● Directions for this task
Only the lines with the string "will" are needed; return each of them from the entries below.

Dataset entries:
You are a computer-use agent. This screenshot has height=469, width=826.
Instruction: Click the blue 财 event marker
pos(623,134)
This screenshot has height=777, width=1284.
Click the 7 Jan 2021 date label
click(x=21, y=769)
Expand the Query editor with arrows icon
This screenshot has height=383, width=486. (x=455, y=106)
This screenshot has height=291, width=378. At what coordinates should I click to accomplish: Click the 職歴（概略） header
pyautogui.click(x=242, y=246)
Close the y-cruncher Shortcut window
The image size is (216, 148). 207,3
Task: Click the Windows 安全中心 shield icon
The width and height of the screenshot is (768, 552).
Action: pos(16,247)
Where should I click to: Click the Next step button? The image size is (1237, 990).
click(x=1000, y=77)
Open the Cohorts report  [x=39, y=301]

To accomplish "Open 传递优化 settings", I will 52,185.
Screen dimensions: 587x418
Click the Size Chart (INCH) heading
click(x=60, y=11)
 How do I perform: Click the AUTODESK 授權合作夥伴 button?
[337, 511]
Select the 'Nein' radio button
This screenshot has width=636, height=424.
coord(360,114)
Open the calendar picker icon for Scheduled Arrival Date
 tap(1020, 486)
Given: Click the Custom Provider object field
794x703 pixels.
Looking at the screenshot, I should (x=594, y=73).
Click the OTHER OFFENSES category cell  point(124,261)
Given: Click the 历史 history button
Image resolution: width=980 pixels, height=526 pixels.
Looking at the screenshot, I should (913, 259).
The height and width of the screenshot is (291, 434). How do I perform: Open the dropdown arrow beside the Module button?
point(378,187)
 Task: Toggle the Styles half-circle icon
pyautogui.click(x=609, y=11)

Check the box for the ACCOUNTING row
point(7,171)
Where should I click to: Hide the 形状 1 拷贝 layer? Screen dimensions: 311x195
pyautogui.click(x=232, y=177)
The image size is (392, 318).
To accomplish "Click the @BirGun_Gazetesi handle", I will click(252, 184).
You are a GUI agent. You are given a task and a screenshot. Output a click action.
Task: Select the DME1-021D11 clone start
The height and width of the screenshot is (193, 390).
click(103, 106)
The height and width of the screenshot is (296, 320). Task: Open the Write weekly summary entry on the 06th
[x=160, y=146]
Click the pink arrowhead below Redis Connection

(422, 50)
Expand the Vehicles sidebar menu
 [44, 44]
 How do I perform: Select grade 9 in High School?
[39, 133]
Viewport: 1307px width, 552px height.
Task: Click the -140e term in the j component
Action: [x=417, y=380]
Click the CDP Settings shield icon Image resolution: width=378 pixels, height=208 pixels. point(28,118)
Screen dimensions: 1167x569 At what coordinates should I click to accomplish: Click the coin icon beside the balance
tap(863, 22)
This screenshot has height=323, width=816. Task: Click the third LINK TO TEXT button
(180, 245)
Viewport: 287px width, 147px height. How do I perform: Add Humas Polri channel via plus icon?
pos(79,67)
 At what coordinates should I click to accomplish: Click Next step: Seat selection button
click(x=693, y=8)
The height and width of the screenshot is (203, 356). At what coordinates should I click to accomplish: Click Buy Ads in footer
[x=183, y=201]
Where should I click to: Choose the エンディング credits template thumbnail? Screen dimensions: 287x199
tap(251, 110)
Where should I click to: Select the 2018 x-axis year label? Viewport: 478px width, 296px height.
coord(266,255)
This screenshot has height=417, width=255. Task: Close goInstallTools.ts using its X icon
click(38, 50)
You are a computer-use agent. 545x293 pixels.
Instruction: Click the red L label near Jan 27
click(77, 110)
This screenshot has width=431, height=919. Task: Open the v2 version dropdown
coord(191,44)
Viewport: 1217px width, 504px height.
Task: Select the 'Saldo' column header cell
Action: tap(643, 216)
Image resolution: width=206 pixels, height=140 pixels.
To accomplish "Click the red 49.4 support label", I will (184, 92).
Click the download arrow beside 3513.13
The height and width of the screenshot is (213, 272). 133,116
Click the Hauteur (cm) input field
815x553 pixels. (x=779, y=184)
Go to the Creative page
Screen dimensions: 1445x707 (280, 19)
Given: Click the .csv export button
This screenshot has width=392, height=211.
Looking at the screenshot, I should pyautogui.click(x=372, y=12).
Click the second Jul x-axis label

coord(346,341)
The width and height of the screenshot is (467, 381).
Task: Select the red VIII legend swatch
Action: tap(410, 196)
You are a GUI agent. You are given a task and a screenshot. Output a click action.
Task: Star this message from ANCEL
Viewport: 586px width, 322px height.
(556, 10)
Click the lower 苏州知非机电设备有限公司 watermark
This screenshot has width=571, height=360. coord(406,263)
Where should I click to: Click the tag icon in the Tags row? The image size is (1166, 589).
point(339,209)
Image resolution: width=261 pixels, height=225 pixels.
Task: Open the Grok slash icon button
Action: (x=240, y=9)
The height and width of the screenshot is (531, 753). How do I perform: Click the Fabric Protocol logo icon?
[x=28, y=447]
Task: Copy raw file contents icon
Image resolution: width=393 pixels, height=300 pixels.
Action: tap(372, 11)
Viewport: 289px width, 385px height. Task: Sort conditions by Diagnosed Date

● Response below
To accomplish "Open 传递优化 settings", I will 52,185.
To accomplish "Click the @BirGun_Gazetesi handle", I will click(252, 184).
To accomplish "Click the red 49.4 support label", I will (184, 92).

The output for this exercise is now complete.